## What is being asked
Print, from the listing below, the lines starting at the line containing "Image resolution: width=605" and ending at the line containing "Task: Select the 计算大脑 — Dify 层 label", exactly as they stand, and print nothing else.

## Records provided
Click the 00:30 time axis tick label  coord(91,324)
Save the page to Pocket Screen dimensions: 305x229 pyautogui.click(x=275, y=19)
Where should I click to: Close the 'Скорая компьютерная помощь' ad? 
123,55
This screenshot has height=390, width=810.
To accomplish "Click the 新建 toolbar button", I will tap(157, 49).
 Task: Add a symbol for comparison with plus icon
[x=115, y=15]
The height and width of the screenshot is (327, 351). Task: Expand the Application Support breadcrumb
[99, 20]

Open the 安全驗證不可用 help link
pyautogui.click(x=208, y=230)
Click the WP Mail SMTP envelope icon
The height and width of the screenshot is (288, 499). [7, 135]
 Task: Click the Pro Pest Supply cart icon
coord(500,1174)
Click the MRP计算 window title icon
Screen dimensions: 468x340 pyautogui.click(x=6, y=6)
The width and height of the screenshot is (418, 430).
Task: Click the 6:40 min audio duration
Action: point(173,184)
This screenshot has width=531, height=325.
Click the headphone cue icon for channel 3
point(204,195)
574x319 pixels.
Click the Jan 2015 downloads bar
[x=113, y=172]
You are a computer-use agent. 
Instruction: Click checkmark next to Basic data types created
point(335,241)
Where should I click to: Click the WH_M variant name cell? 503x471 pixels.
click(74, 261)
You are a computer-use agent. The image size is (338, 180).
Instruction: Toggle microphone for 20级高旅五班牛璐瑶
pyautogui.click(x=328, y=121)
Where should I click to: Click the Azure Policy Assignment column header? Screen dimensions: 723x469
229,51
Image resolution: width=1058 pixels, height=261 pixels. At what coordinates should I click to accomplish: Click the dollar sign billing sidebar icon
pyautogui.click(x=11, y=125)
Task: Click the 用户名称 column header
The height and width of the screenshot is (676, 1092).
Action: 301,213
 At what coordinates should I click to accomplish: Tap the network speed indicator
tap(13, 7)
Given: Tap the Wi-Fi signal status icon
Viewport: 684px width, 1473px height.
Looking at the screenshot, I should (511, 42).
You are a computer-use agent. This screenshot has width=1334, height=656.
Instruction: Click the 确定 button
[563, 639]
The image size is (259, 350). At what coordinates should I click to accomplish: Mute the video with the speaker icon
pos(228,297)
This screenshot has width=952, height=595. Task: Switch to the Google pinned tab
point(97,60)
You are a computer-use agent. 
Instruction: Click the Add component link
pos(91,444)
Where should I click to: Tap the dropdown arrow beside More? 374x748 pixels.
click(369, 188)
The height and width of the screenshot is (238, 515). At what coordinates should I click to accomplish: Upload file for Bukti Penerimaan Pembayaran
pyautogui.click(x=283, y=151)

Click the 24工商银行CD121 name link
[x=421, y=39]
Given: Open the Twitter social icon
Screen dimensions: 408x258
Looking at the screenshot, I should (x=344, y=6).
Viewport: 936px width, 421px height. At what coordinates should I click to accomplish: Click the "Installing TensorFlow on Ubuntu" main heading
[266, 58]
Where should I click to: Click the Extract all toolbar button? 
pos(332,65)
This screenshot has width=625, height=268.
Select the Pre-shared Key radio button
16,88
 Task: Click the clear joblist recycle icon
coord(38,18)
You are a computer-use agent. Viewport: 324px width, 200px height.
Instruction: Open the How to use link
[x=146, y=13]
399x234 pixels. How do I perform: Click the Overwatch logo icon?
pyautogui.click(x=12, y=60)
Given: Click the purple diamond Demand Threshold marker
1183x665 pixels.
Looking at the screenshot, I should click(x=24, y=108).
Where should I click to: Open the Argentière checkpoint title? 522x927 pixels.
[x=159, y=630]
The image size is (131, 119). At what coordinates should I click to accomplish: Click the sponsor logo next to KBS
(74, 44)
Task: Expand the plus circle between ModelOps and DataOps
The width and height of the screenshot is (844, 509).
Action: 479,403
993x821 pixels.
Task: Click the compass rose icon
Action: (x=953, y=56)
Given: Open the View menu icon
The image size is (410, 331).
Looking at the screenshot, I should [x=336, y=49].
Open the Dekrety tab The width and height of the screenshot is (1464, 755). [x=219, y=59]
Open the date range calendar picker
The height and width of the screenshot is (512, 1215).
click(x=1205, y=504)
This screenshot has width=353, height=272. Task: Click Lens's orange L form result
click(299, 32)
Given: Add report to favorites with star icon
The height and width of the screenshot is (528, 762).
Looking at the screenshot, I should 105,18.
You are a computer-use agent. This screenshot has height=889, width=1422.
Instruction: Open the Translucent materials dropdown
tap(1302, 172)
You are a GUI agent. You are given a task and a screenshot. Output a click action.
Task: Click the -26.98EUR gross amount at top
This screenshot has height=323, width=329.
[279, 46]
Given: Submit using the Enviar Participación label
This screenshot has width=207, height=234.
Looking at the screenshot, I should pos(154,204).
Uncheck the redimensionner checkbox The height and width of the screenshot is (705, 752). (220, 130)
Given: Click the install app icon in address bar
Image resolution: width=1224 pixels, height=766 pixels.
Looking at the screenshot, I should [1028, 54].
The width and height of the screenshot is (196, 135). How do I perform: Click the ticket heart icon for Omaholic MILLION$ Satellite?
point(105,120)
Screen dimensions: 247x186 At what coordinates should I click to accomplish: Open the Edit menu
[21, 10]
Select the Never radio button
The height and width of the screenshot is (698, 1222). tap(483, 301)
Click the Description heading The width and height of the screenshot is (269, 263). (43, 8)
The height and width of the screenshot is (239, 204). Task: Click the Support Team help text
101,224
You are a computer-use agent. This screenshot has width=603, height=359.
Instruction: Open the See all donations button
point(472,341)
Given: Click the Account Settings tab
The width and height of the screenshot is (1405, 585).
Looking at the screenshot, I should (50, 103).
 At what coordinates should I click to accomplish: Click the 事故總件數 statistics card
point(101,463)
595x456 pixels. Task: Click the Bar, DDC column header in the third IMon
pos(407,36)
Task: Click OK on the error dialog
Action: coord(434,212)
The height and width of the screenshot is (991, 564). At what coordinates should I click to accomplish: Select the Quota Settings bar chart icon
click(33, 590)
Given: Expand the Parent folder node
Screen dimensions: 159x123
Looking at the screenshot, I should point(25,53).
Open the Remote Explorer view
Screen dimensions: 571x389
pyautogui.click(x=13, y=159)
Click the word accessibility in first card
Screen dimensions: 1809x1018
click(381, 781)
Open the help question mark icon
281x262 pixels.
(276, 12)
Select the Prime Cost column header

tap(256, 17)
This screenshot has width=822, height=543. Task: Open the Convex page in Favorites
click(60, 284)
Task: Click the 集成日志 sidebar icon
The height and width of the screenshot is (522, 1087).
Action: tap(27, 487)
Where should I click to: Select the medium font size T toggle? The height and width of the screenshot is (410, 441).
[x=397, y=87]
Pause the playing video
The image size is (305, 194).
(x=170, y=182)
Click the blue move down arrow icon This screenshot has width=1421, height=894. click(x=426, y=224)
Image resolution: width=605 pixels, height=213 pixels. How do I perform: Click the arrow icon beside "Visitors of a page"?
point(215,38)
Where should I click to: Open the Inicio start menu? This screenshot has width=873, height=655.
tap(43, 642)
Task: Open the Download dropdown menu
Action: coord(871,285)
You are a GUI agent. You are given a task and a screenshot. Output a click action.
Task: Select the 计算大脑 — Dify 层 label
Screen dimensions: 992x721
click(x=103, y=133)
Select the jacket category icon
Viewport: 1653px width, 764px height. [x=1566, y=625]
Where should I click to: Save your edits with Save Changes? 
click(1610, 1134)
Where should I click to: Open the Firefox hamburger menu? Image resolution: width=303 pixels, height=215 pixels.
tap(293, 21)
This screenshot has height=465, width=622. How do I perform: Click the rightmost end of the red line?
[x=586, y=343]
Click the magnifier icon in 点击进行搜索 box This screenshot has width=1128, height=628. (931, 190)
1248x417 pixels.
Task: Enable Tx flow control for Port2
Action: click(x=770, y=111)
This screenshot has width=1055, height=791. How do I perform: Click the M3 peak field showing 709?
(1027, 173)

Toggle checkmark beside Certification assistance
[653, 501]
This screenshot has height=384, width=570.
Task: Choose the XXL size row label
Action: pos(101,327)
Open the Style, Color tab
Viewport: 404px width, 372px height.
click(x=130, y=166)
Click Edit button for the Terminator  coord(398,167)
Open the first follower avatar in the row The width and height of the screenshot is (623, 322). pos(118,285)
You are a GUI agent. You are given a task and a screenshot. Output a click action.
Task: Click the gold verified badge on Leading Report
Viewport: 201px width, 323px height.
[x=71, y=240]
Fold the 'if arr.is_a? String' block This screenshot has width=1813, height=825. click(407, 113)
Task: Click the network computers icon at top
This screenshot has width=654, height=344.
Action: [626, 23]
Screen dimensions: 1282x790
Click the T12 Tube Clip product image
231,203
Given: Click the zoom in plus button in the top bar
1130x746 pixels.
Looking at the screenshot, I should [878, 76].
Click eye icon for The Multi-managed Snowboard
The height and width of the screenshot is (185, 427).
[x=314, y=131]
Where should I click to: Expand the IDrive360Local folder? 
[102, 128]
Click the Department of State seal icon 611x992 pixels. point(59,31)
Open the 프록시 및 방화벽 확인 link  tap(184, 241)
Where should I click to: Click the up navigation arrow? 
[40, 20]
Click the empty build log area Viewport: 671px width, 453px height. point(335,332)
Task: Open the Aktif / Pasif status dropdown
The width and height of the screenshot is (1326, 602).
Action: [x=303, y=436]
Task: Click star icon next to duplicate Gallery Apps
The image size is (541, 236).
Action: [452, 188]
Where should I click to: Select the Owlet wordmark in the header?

## Solution to this problem
Image resolution: width=605 pixels, height=213 pixels. How do I perform: Click the arrow icon beside "Visitors of a page"?
point(215,38)
Where should I click to: Open the Inicio start menu? This screenshot has width=873, height=655.
tap(43, 642)
Task: Open the Download dropdown menu
Action: coord(871,285)
You are a GUI agent. You are given a task and a screenshot. Output a click action.
Task: Select the 计算大脑 — Dify 层 label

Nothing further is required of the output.